Mandala Buana seperti berada di dunia baru, setelah kehidupan lamanya dikubur dalam-dalam. Dia dipertemukan dengan gadis cantik bernama Gita, yang berusia jauh lebih muda dan terlihat sangat lugu.
Seiring berjalannya waktu, Mandala dan Gita akhirnya mengetahui kisah kelam masa lalu masing-masing.
Apakah itu akan berpengaruh pada kedekatan mereka? Terlebih karena Gita dihadapkan pada pilihan lain, yaitu pria tampan dan mapan bernama Wira Zaki Ismawan.
Karya ini diterbitkan atas izin NovelToon Komalasari, isi konten hanyalah pandangan pribadi pembuatnya, tidak mewakili NovelToon sendiri
TIGA PULUH TIGA : PORAK-PORANDA
Mandala tersadar. Dia terdiam sejenak, sebelum memutuskan berlalu dari sana tanpa pamit.
“Ma-maaf,” ucap Gita, gugup bercampur tak enak. Dia bergegas menyusul Mandala, yang melangkah cepat keluar rumah.
“Mas!” panggil Gita cukup nyaring.
Namun, Mandala tidak menggubris, bahkan terus berjalan tanpa menoleh sama sekali.
“Mas Maman!” panggil Gita lagi, seraya terus berusaha menyusul pria itu.
“Tunggu, Mas! Mas Maman!”
Mandala tertegun, lalu menoleh. “Namaku Mandala, Gita!” protesnya kesal.
Gita ikut tertegun. Ditatapnya Mandala yang tengah dikuasai amarah. Entah apa yang merasuki pria itu sehingga tiba-tiba hilang kendali.
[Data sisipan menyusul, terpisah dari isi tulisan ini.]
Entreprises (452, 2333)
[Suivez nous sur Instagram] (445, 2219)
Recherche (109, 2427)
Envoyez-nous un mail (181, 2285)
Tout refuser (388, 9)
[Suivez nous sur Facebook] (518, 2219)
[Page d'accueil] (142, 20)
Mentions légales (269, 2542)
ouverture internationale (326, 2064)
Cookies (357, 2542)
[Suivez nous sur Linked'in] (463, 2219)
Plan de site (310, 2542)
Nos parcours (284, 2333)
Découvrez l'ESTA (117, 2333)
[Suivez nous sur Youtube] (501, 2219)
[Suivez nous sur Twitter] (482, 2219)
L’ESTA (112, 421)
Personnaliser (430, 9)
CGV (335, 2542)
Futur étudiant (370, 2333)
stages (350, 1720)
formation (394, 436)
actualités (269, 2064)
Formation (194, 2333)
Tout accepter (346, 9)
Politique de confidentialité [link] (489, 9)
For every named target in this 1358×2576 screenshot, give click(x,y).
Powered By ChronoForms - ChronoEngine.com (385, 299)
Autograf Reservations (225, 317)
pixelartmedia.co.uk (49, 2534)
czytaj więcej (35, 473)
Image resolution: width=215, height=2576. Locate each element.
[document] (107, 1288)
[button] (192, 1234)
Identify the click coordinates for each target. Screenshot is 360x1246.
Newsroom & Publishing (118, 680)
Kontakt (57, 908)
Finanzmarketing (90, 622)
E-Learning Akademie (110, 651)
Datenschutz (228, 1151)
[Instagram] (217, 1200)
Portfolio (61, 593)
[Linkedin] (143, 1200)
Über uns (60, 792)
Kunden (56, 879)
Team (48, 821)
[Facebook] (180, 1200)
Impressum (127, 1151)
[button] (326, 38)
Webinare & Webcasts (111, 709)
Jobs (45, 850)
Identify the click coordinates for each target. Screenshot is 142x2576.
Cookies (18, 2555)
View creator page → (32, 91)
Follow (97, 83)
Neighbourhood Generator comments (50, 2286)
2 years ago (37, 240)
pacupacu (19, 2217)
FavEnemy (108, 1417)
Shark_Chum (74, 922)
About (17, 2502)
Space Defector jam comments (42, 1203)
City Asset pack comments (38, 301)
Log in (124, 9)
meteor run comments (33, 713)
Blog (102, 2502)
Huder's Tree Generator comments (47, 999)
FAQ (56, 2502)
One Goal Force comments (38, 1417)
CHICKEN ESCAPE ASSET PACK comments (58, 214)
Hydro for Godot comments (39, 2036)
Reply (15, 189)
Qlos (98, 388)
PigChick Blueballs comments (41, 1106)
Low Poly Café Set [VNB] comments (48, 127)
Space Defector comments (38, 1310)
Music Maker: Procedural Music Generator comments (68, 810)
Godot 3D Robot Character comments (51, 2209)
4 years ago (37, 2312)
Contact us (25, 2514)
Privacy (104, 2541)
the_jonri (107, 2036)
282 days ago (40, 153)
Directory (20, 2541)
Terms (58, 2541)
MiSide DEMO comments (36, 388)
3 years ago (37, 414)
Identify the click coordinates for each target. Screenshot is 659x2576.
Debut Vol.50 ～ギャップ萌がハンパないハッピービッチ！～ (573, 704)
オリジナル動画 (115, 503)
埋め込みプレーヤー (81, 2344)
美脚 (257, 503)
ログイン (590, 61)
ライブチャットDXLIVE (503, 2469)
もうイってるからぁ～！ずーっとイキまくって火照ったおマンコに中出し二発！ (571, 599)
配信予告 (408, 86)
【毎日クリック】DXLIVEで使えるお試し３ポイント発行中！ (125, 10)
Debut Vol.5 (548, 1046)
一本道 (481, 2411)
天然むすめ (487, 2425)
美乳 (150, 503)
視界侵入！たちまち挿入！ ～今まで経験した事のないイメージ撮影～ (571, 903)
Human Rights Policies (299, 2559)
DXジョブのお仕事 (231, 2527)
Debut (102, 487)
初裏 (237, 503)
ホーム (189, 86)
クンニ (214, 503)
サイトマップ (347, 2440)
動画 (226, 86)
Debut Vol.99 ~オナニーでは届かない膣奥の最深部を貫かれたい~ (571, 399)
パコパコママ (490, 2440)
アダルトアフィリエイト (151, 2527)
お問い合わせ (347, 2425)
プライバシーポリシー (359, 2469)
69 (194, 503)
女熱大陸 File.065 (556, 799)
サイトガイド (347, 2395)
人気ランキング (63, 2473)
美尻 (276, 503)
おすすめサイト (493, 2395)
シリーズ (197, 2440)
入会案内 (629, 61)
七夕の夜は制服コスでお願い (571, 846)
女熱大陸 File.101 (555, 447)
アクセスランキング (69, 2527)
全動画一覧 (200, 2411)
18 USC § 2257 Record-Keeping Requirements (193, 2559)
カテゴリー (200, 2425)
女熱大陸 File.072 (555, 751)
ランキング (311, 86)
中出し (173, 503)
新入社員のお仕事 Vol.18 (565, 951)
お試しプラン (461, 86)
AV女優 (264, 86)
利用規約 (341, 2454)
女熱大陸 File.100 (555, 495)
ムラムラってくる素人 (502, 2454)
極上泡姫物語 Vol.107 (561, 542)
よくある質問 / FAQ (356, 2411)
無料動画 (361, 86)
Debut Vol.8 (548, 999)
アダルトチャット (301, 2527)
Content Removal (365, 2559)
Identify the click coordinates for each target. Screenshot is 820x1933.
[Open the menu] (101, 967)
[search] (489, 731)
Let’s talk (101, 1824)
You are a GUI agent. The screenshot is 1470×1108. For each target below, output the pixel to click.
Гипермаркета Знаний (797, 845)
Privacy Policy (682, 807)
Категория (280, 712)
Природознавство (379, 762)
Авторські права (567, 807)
“Tenanglah, Mas,” ucap Gita lembut. Padahal, ada rasa takut yang menyelimuti hatinya. Dia pernah beberapa kali menyaksikan seperti apa Mandala ketika lepas kontrol.
“Aku tidak bisa tenang, Gita!” Nada bicara Mandala terdengar sangat menakutkan. Membuat nyali Gita makin menciut. “Menyingkirlah dari hadapanku! Aku tidak mau menyakitimu!”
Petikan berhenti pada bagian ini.